-- Data shown follows --

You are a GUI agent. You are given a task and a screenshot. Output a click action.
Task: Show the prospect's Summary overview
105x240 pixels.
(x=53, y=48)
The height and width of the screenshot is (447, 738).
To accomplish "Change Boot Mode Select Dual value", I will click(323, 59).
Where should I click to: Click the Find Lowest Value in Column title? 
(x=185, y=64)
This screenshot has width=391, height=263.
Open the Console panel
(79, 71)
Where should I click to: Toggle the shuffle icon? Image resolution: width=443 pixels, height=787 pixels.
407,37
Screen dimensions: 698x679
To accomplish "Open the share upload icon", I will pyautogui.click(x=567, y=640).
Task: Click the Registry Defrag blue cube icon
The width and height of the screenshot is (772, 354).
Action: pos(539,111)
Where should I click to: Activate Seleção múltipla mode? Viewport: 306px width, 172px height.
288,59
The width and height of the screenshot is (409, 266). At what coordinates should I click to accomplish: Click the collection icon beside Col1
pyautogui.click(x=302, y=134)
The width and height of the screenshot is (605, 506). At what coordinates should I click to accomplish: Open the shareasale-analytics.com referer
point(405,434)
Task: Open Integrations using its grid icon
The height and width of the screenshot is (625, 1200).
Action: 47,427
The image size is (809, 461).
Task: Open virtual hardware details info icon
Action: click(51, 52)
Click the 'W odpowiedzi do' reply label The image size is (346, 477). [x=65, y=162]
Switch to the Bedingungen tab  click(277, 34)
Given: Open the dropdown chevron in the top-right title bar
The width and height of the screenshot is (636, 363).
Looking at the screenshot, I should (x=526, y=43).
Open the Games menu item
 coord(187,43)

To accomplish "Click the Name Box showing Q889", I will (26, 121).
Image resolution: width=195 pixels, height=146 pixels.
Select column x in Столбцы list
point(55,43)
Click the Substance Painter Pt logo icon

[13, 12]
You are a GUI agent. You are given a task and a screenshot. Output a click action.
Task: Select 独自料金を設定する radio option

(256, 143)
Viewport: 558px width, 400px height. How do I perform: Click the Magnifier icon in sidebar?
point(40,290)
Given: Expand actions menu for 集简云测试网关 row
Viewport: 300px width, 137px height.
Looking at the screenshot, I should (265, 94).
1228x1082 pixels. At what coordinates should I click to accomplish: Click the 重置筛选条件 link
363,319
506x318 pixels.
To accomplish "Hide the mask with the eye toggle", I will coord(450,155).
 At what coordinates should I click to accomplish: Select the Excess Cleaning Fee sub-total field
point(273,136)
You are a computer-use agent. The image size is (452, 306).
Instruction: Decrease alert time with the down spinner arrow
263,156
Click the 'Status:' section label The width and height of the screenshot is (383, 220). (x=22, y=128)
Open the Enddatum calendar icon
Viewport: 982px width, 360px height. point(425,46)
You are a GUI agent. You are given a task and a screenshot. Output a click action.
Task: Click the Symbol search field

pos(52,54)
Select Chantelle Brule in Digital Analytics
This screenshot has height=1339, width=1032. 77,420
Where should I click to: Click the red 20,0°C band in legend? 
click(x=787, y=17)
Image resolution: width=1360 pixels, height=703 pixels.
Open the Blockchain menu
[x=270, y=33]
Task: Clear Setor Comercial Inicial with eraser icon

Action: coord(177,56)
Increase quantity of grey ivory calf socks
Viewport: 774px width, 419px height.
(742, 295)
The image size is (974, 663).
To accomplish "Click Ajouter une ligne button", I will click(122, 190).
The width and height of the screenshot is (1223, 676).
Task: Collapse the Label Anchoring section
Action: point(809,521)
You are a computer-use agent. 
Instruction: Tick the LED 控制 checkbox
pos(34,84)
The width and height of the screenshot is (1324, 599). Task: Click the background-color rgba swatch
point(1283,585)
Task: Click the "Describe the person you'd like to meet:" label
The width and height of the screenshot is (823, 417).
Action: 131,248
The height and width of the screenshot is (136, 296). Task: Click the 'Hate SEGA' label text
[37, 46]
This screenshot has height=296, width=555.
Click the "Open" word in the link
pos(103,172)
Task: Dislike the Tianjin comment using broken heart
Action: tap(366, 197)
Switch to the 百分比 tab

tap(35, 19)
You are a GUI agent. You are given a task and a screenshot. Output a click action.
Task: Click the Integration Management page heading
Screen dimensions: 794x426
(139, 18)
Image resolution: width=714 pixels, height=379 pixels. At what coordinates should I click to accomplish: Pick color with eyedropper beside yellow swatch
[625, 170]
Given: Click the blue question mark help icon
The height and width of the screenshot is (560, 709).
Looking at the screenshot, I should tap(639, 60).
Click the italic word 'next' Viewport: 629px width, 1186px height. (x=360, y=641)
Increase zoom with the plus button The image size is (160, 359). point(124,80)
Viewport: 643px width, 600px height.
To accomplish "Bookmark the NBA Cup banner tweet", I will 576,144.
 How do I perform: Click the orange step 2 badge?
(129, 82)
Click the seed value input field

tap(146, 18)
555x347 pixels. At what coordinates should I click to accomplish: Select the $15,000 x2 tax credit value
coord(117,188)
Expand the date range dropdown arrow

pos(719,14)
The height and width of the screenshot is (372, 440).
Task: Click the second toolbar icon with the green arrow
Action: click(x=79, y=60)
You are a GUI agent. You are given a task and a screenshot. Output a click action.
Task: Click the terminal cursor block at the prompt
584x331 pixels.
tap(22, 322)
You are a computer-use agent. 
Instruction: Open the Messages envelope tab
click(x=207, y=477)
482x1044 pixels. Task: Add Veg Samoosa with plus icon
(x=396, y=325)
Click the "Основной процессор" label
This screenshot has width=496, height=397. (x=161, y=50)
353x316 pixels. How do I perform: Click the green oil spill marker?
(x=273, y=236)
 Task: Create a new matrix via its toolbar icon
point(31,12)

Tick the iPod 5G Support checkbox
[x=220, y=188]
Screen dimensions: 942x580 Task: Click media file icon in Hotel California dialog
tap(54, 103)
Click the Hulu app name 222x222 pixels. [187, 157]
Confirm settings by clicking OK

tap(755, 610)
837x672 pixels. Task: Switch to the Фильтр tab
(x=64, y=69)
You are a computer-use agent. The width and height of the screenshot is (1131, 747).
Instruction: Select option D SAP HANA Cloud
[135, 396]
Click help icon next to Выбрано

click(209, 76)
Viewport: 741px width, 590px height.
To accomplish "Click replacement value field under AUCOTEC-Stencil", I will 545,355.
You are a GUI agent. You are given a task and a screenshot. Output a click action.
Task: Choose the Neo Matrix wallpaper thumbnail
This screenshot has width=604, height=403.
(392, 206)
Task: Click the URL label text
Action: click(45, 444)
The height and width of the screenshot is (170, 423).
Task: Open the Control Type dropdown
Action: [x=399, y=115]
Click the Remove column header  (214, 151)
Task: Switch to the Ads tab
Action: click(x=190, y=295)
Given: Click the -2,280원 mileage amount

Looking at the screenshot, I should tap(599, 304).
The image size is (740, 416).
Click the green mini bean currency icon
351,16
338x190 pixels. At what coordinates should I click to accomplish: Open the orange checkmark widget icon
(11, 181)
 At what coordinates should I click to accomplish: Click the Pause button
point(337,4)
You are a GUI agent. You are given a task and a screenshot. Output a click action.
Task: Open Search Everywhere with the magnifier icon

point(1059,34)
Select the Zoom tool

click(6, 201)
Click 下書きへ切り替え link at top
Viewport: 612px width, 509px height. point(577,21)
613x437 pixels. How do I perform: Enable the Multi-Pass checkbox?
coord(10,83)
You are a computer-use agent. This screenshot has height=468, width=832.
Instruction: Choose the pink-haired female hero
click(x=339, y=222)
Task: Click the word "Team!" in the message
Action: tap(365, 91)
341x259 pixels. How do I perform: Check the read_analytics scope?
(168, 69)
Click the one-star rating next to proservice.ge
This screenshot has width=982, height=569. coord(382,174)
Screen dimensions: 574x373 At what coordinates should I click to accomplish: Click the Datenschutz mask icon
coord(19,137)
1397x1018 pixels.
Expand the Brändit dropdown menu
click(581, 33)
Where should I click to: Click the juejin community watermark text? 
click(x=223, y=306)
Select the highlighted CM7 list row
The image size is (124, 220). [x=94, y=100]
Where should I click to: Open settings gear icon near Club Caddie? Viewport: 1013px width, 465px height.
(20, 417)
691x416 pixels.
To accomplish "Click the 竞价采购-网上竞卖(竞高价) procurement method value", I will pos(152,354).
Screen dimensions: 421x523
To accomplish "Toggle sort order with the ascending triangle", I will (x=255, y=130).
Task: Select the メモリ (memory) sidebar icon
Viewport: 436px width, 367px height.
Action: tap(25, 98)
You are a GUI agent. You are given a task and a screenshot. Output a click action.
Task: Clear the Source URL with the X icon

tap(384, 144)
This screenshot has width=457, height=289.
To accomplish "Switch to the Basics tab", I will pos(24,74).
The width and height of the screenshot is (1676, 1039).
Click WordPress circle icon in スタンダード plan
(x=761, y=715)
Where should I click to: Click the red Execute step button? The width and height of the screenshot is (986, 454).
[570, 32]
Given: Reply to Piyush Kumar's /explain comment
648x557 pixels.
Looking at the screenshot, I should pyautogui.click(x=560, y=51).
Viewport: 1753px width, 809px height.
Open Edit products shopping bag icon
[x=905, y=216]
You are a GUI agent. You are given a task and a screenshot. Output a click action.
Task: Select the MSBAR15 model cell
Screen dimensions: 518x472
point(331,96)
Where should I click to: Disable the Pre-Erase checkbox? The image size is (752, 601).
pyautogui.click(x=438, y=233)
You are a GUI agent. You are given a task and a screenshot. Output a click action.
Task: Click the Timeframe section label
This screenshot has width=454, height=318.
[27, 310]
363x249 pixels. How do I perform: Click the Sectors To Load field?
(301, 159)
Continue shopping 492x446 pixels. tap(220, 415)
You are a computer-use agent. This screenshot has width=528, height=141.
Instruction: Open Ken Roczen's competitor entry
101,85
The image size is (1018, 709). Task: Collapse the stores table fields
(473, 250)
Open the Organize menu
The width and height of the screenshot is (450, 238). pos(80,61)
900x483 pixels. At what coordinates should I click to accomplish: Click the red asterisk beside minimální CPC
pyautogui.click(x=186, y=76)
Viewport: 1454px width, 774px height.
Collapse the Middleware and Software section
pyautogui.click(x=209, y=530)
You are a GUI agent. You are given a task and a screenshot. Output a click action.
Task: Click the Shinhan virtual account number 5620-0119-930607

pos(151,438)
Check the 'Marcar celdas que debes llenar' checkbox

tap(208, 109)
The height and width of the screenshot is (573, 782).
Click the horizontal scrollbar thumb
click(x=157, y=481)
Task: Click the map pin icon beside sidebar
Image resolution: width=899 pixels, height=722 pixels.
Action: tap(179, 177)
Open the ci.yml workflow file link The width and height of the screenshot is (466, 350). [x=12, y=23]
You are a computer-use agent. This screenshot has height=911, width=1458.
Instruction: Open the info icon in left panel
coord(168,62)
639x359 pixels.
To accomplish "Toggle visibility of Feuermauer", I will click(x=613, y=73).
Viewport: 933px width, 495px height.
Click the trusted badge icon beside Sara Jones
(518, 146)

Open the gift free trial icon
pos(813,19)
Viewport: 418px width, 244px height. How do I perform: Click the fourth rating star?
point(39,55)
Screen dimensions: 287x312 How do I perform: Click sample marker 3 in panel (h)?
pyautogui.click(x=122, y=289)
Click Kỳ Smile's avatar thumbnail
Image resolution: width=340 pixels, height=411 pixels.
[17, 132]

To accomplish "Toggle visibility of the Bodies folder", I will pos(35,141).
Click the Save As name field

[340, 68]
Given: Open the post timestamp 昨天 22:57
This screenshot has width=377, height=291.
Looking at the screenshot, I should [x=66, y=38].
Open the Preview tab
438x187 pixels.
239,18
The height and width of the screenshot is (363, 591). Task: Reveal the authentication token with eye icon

-- Data shown concluded --

## What is required
Scan the data above and copy every line with "visibility" in it.

## Answer to the problem
To accomplish "Toggle visibility of Feuermauer", I will click(x=613, y=73).
To accomplish "Toggle visibility of the Bodies folder", I will pos(35,141).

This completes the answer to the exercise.